WORK ITEM: All that is needed is the line containing "This screenshot has height=768, width=1366." together with each line after it, transcribed exactly to the end of the records.

(Saved entries)
----------------

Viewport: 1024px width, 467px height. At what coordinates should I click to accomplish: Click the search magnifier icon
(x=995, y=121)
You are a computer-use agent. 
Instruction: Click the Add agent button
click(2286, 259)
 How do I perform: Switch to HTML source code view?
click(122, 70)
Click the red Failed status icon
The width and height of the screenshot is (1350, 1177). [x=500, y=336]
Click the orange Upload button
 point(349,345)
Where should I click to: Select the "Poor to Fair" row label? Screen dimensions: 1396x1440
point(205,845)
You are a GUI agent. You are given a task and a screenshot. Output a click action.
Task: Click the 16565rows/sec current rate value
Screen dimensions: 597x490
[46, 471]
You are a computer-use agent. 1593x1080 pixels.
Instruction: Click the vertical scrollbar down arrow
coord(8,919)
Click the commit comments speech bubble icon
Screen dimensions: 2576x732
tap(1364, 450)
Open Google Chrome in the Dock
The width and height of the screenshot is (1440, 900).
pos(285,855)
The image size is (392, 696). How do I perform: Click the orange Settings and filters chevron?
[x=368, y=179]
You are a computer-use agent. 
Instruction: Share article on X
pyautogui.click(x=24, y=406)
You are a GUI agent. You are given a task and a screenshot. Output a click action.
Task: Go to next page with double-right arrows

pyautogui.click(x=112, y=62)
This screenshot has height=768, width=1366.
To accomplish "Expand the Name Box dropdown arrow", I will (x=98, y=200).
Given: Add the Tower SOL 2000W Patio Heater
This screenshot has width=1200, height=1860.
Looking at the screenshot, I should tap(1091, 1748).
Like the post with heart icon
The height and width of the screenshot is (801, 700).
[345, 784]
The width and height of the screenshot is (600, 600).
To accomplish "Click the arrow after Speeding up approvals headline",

----------------

YOUR SOLUTION:
This screenshot has height=768, width=1366.
To accomplish "Expand the Name Box dropdown arrow", I will (x=98, y=200).
Given: Add the Tower SOL 2000W Patio Heater
This screenshot has width=1200, height=1860.
Looking at the screenshot, I should tap(1091, 1748).
Like the post with heart icon
The height and width of the screenshot is (801, 700).
[345, 784]
The width and height of the screenshot is (600, 600).
To accomplish "Click the arrow after Speeding up approvals headline",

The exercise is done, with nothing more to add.